> **EXERCISE DIRECTIONS**: Each entry must appear in the answer exactly as written.

#### LISTED ENTRIES ####

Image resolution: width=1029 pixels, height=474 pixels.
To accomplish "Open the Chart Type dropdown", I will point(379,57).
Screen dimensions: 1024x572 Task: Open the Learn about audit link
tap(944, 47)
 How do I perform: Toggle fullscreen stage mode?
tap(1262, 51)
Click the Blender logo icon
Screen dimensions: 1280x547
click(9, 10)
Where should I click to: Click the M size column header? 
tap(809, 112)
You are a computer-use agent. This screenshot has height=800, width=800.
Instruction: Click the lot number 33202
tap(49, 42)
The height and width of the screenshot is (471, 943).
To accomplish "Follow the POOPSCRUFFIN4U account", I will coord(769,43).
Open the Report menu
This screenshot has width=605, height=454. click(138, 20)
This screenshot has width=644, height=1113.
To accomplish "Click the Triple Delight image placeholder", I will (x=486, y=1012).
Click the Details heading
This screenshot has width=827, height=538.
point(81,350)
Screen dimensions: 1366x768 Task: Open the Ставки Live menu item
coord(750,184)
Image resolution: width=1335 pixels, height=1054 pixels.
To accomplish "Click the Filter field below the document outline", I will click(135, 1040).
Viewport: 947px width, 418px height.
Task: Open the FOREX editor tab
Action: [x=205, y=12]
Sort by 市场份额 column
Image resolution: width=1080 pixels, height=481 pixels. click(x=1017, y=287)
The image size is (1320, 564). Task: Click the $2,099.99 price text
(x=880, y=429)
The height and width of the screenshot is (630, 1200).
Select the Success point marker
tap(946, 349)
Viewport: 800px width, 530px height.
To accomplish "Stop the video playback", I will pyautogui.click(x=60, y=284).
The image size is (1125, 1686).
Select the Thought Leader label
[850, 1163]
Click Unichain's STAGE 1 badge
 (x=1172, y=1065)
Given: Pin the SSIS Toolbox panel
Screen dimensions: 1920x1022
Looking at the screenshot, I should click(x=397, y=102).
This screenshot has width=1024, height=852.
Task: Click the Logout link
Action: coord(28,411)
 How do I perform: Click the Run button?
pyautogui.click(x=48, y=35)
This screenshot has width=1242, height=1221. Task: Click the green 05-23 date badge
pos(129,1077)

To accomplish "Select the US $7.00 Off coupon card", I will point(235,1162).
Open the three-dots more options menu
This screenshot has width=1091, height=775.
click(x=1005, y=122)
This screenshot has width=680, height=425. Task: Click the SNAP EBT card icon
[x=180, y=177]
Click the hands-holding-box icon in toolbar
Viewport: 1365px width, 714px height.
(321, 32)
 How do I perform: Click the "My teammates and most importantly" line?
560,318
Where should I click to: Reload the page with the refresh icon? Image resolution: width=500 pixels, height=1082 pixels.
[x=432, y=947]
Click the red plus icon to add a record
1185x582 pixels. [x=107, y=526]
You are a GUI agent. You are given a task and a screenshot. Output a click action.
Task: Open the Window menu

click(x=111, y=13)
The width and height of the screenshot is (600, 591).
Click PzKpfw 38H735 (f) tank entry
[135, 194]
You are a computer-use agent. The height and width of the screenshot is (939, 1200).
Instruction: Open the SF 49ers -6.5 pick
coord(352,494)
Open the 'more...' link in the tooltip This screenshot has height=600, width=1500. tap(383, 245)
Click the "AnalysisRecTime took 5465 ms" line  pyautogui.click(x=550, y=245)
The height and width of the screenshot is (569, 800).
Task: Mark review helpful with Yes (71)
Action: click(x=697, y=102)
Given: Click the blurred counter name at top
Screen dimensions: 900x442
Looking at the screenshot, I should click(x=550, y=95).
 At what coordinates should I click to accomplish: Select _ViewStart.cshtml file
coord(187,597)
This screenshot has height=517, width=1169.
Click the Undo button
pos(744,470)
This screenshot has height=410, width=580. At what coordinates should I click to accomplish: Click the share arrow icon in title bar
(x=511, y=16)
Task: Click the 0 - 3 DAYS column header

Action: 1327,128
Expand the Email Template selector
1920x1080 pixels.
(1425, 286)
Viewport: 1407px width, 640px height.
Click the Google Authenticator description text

####

> **RESULT OF THIS TASK**:
Image resolution: width=1029 pixels, height=474 pixels.
To accomplish "Open the Chart Type dropdown", I will point(379,57).
Screen dimensions: 1024x572 Task: Open the Learn about audit link
tap(944, 47)
 How do I perform: Toggle fullscreen stage mode?
tap(1262, 51)
Click the Blender logo icon
Screen dimensions: 1280x547
click(9, 10)
Where should I click to: Click the M size column header? 
tap(809, 112)
You are a computer-use agent. This screenshot has height=800, width=800.
Instruction: Click the lot number 33202
tap(49, 42)
The height and width of the screenshot is (471, 943).
To accomplish "Follow the POOPSCRUFFIN4U account", I will coord(769,43).
Open the Report menu
This screenshot has width=605, height=454. click(138, 20)
This screenshot has width=644, height=1113.
To accomplish "Click the Triple Delight image placeholder", I will (x=486, y=1012).
Click the Details heading
This screenshot has width=827, height=538.
point(81,350)
Screen dimensions: 1366x768 Task: Open the Ставки Live menu item
coord(750,184)
Image resolution: width=1335 pixels, height=1054 pixels.
To accomplish "Click the Filter field below the document outline", I will click(135, 1040).
Viewport: 947px width, 418px height.
Task: Open the FOREX editor tab
Action: [x=205, y=12]
Sort by 市场份额 column
Image resolution: width=1080 pixels, height=481 pixels. click(x=1017, y=287)
The image size is (1320, 564). Task: Click the $2,099.99 price text
(x=880, y=429)
The height and width of the screenshot is (630, 1200).
Select the Success point marker
tap(946, 349)
Viewport: 800px width, 530px height.
To accomplish "Stop the video playback", I will pyautogui.click(x=60, y=284).
The image size is (1125, 1686).
Select the Thought Leader label
[850, 1163]
Click Unichain's STAGE 1 badge
 (x=1172, y=1065)
Given: Pin the SSIS Toolbox panel
Screen dimensions: 1920x1022
Looking at the screenshot, I should click(x=397, y=102).
This screenshot has width=1024, height=852.
Task: Click the Logout link
Action: coord(28,411)
 How do I perform: Click the Run button?
pyautogui.click(x=48, y=35)
This screenshot has width=1242, height=1221. Task: Click the green 05-23 date badge
pos(129,1077)

To accomplish "Select the US $7.00 Off coupon card", I will point(235,1162).
Open the three-dots more options menu
This screenshot has width=1091, height=775.
click(x=1005, y=122)
This screenshot has width=680, height=425. Task: Click the SNAP EBT card icon
[x=180, y=177]
Click the hands-holding-box icon in toolbar
Viewport: 1365px width, 714px height.
(321, 32)
 How do I perform: Click the "My teammates and most importantly" line?
560,318
Where should I click to: Reload the page with the refresh icon? Image resolution: width=500 pixels, height=1082 pixels.
[x=432, y=947]
Click the red plus icon to add a record
1185x582 pixels. [x=107, y=526]
You are a GUI agent. You are given a task and a screenshot. Output a click action.
Task: Open the Window menu

click(x=111, y=13)
The width and height of the screenshot is (600, 591).
Click PzKpfw 38H735 (f) tank entry
[135, 194]
You are a computer-use agent. The height and width of the screenshot is (939, 1200).
Instruction: Open the SF 49ers -6.5 pick
coord(352,494)
Open the 'more...' link in the tooltip This screenshot has height=600, width=1500. tap(383, 245)
Click the "AnalysisRecTime took 5465 ms" line  pyautogui.click(x=550, y=245)
The height and width of the screenshot is (569, 800).
Task: Mark review helpful with Yes (71)
Action: click(x=697, y=102)
Given: Click the blurred counter name at top
Screen dimensions: 900x442
Looking at the screenshot, I should click(x=550, y=95).
 At what coordinates should I click to accomplish: Select _ViewStart.cshtml file
coord(187,597)
This screenshot has height=517, width=1169.
Click the Undo button
pos(744,470)
This screenshot has height=410, width=580. At what coordinates should I click to accomplish: Click the share arrow icon in title bar
(x=511, y=16)
Task: Click the 0 - 3 DAYS column header

Action: 1327,128
Expand the Email Template selector
1920x1080 pixels.
(1425, 286)
Viewport: 1407px width, 640px height.
Click the Google Authenticator description text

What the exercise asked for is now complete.